## start

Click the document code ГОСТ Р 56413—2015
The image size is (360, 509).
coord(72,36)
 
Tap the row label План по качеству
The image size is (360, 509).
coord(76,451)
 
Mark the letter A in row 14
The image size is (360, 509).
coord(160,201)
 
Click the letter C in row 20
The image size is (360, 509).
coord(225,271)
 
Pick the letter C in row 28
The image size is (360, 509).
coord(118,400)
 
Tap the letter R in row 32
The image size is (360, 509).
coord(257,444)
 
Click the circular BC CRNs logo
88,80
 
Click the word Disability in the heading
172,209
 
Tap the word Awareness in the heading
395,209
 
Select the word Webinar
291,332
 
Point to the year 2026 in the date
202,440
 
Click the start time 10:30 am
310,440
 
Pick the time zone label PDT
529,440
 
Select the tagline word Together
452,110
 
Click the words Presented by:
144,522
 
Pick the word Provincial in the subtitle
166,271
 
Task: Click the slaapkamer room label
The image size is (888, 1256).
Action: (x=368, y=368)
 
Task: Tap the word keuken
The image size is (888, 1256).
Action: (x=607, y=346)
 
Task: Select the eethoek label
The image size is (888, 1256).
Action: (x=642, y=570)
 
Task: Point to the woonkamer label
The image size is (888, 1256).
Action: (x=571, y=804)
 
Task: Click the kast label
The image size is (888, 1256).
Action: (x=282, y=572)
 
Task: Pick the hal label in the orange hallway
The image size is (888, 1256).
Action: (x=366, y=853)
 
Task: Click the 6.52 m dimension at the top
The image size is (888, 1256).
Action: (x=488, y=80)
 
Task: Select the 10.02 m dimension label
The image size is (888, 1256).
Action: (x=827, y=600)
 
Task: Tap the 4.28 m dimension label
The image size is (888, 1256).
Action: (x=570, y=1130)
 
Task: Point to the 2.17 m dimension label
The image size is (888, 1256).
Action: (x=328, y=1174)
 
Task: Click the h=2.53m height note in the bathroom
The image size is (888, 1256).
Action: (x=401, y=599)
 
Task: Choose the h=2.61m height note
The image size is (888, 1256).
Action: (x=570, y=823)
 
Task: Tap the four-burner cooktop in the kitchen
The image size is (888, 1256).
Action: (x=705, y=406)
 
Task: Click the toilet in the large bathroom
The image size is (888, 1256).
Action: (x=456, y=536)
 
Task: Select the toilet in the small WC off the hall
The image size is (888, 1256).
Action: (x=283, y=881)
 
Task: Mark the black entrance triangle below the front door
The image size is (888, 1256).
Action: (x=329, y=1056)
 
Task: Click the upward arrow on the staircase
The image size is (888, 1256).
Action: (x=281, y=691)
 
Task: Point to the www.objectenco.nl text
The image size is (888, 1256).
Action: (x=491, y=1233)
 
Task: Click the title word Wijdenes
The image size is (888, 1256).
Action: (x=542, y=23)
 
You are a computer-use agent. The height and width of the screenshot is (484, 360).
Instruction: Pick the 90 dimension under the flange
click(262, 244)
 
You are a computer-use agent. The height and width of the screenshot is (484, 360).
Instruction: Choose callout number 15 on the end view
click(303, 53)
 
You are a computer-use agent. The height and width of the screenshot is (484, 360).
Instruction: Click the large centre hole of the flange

## end

> _The request_
Starting at the line containing "Task: Point to the woonkamer label" and ending at the line containing "Action: (x=366, y=853)", write out these records again, requests included, and shift every coordinate in the answers by -41.

> _Final answer_
Task: Point to the woonkamer label
The image size is (888, 1256).
Action: (x=530, y=763)
 
Task: Click the kast label
The image size is (888, 1256).
Action: (x=241, y=531)
 
Task: Pick the hal label in the orange hallway
The image size is (888, 1256).
Action: (x=325, y=812)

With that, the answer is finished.